Inflation in the euro zone plummeted to 2.4% in March, the lowest level in two years. The decline has increased pressure on the European Central Bank (ECB) to act, potentially making it the first major authority to cut interest rates this year.
Official data from the 20-nation single currency area showed average consumer price inflation fell markedly last month to 2.4% from 2.6%, beating economists' expectations of a more gradual decline to 2.5%. It became clear. This inflation slowdown, combined with a notable slowdown in core inflation from 3.1% in March to 2.9%, means the weakest pace of price growth since July 2021.

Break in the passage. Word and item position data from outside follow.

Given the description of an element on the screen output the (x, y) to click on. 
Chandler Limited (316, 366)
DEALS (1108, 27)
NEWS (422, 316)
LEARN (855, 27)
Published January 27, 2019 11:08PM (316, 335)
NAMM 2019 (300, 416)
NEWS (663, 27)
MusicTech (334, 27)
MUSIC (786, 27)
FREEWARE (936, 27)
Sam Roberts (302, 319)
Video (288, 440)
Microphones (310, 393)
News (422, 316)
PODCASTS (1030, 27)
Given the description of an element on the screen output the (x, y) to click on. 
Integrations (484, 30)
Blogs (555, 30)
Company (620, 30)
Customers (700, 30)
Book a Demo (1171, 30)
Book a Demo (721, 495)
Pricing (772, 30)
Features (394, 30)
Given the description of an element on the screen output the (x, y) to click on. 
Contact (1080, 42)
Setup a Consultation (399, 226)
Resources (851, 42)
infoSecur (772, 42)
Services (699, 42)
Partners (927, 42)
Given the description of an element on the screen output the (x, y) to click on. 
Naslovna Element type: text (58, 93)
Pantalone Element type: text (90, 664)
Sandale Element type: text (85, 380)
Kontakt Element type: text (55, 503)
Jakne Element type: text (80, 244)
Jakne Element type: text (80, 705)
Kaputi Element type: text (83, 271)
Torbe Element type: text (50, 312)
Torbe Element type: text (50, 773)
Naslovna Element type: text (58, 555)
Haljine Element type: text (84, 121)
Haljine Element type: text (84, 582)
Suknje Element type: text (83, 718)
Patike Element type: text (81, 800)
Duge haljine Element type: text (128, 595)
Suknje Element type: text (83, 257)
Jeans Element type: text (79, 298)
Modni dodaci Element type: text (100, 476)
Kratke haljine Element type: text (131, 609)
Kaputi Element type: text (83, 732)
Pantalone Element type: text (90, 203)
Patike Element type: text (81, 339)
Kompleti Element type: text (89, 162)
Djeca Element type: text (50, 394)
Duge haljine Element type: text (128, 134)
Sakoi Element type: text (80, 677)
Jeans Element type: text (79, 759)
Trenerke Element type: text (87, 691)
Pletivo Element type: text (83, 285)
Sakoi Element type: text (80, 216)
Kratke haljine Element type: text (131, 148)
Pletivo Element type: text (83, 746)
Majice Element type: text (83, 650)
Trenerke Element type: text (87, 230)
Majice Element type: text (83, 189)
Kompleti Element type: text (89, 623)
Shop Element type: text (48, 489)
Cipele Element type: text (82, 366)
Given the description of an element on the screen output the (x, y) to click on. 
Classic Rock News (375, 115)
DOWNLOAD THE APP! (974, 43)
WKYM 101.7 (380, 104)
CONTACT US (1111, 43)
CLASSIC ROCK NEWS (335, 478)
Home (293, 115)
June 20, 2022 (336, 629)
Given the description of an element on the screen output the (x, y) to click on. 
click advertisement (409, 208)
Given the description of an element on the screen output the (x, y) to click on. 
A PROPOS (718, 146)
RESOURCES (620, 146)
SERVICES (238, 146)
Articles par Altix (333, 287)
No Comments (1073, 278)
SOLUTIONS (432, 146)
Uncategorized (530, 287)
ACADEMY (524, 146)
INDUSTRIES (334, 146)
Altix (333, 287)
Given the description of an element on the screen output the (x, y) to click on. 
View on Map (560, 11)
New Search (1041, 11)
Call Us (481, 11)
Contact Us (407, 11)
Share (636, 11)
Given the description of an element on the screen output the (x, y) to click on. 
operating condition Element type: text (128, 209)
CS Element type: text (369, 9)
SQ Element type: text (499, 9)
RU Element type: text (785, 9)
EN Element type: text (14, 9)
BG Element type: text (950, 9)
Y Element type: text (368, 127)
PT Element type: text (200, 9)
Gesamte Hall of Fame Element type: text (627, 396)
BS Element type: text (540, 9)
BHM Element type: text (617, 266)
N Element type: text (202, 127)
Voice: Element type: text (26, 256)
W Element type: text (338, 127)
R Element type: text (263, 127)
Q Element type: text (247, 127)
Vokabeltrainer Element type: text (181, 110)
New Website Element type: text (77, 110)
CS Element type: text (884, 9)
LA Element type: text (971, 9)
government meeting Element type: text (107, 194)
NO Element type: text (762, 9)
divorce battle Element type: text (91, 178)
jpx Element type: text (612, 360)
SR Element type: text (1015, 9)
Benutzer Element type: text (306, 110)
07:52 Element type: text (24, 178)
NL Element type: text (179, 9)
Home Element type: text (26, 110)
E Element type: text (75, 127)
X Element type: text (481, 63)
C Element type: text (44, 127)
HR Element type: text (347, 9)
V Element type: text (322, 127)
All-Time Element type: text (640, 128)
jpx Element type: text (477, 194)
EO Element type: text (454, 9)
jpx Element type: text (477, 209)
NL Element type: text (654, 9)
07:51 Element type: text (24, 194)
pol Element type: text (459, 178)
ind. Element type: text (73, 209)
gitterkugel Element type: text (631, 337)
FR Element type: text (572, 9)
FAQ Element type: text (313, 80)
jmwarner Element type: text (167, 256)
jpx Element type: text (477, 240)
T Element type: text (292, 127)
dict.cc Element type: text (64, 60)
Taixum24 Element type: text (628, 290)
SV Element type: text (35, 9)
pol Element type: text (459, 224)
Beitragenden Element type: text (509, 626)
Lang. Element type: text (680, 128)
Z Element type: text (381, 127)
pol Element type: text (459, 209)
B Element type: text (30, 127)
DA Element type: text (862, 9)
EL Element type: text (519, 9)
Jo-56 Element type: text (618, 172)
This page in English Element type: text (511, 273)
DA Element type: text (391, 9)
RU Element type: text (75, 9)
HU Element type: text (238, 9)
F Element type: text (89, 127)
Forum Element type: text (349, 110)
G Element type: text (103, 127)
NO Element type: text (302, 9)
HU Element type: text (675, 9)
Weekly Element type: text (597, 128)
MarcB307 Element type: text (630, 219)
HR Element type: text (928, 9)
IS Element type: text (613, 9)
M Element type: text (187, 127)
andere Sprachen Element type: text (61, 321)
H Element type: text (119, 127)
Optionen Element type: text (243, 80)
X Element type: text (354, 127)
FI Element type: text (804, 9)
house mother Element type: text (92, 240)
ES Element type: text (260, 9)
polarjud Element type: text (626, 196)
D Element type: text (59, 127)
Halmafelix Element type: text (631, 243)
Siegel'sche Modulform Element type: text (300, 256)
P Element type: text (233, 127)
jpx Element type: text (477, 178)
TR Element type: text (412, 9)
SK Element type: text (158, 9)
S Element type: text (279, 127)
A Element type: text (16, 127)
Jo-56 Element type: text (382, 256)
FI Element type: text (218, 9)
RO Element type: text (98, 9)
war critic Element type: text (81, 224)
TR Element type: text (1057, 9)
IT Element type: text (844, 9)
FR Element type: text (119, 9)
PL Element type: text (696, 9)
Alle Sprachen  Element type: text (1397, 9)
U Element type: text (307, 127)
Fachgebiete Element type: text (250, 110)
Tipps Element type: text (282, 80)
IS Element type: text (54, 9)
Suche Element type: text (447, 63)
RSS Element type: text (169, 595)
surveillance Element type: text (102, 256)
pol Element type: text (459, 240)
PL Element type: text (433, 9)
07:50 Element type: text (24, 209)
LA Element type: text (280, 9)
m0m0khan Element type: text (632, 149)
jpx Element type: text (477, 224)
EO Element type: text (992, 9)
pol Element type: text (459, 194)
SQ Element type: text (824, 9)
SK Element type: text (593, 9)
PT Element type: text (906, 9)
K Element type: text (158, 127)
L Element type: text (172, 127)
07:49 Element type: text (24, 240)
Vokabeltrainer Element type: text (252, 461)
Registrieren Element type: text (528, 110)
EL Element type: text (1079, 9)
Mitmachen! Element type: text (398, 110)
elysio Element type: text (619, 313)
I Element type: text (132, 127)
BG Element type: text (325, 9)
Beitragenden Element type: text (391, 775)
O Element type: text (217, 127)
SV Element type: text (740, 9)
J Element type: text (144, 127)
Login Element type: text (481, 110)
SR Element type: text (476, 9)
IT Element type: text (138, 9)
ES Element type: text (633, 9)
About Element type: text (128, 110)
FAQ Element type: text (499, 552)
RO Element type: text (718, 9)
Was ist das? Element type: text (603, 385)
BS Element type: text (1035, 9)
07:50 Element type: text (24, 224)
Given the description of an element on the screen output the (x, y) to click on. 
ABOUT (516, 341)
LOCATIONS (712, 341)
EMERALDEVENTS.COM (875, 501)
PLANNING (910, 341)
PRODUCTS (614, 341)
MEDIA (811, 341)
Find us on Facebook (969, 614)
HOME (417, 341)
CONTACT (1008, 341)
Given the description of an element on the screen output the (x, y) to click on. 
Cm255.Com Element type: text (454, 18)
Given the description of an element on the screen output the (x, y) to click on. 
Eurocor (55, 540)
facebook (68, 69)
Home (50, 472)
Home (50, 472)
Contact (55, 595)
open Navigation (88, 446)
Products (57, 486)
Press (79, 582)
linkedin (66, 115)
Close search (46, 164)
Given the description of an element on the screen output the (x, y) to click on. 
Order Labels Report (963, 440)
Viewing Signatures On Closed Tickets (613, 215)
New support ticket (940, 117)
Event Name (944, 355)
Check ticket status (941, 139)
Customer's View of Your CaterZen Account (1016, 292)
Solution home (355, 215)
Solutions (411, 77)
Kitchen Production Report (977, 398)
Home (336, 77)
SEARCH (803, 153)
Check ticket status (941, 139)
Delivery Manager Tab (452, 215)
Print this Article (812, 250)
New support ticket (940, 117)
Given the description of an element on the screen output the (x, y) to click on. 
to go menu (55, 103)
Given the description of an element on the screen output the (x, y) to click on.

The expected decline was foreshadowed by statistics reporting that inflation in Germany, the European Union's largest economy, fell to 2.2% in March, inching closer to the ECB's targeted 2% threshold. In Ireland and Lithuania in particular, average inflation is already below 2% as rising interest rates have slowed borrowing demand and economic growth.
The ECB's next interest rate decision is scheduled for next week, and analysts believe the key interest rate will remain at 4% for the seventh consecutive month. However, given persistent disinflation and slowing growth, pressure on central banks to begin easing monetary policy by June is likely to increase.
Daniele Antonucci, chief investment officer at Quintet Private Bank, said lower inflation and slower growth necessitated lower interest rates and encouraged policymakers to adopt a gradual approach to lowering rates. suggested.
The slump in euro zone inflation in March was mainly caused by further softening in energy prices, with inflation falling by 1.8% annually compared to a year earlier. Additionally, food price inflation slowed to 2.7% from 3.9% last month.
Croatia recorded the highest headline inflation rate in March at 4.9%, while Lithuania (0.3%) and Finland (0.7%) recorded the lowest inflation rates in the single currency area.
JPMorgan Asset Management analyst Natasha May warns against premature celebrations, highlighting continued inflation in the services sector, largely due to strong wage growth and weak labor productivity. did. Theresa May highlighted that the ECB has signaled an imminent interest rate cut in June, conditional on subdued wage growth and evidence of services inflation.
Traders expect major central banks, including those in the United States, Britain and the euro zone, to begin cutting interest rates in June, continuing a global trend that would signal progress in curbing inflation pressures. This follows a period of rate hikes triggered by post-pandemic energy and food price increases and Russia's invasion of Ukraine.
Inflation rates remain at 2.4% in the euro area, 3.2% in the United States, and 3.4% in the United Kingdom, and discussions about interest rate adjustment and strategies to control inflation have dominated monetary policy deliberations across developed countries.